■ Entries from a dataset
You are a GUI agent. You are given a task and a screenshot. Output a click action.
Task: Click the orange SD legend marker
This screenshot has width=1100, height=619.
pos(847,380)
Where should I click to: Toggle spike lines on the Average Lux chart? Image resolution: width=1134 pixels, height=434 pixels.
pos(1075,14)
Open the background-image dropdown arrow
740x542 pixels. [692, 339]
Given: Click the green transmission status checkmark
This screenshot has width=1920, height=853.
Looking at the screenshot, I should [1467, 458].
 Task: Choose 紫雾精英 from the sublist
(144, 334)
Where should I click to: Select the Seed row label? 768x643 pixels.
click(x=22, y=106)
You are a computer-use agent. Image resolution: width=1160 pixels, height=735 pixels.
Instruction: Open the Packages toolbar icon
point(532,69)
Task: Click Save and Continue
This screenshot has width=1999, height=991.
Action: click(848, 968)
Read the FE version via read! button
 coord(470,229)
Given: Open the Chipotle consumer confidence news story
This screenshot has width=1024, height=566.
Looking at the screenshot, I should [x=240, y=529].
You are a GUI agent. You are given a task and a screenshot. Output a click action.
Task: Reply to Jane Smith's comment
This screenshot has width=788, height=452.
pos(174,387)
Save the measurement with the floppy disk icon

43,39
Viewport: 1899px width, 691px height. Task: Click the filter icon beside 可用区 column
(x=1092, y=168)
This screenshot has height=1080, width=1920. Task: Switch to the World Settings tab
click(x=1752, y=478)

■ Written task
Output the records from the line containing "This screenshot has height=1080, width=1920." through the end of the records as a Markdown table with the columns Row and Line, one row per line and no blank lines.

■ Task response
| Row | Line |
|---|---|
| 1 | This screenshot has height=1080, width=1920. Task: Switch to the World Settings tab |
| 2 | click(x=1752, y=478) |